La expectación se prolongó durante largo rato y quién sabe lo que hubiera durado si no se hubiera escuchado en lo alto de la escalera una voz, casi gozosa.
—Salid a ver, salid a ver.
Salimos. Lo que sucedía en el exterior era asombroso. El cielo estaba repleto de aviones. Sobrevolaban la ciudad como las cigüeñas y después, uno tras otro, se separaban y descendían sobre el nuevo campo del aeropuerto.
Subí corriendo a la segunda planta para verlo mejor. Me puse la lente en uno de los ojos y me asomé a la ventana. El espectáculo era maravilloso. La pista del aeropuerto se llenaba de aviones. Sus alas blancas y relucientes lanzaban destellos al moverse lentamente para ocupar su lugar uno detrás de otro. Cosa más fascinante no la había visto en toda mi vida. Era algo más hermoso que un sueño.
Me pasé toda la mañana observando con atención todo lo que sucedió aquel día en el campo del aeropuerto: el descenso de los aviones, su alineamiento, sus movimientos sobre la pista.
Por la tarde llegó Ilir.
—¡Qué bien! —dijo—. Nuestra ciudad ya tiene aeroplanos.
—¡Sí, qué bien! —le dije.
—Ahora somos temibles. Ahora podremos bombardear otras ciudades, como han hecho ellos con nosotros hasta hoy.
—¡Ah, qué bien!
—¡Qué temibles somos! —dijo Ilir. Hacía dos días que había aprendido aquella palabra y le gustaba mucho.

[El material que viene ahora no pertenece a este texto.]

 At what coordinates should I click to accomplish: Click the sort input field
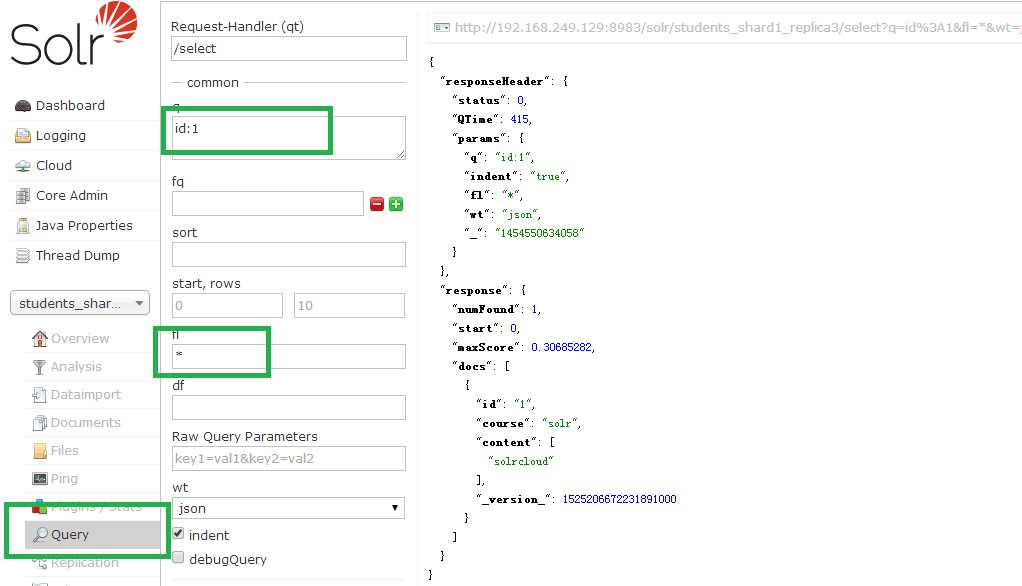pyautogui.click(x=289, y=254)

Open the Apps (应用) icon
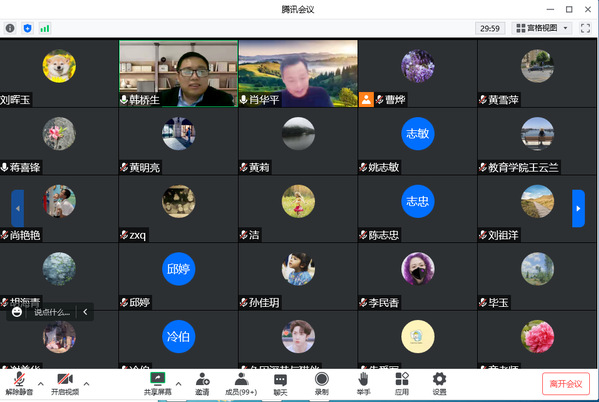402,384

—Extraordinariamente temibles.
—Y tú decías que era preferible que no existiera el cielo. ¿Te das cuenta ahora de lo terrible que sería?
—Me doy cuenta.
Hablamos largamente del aeropuerto y de los aviones. Nuestra alegría se veía algo empañada por la indiferencia general. Para nuestra sorpresa, la mayor parte de la gente no sólo no se alegró con que el aeropuerto se llenara, sino que pareció desesperarse. Algunos maldecían incluso más ahora a Italia y a los italianos.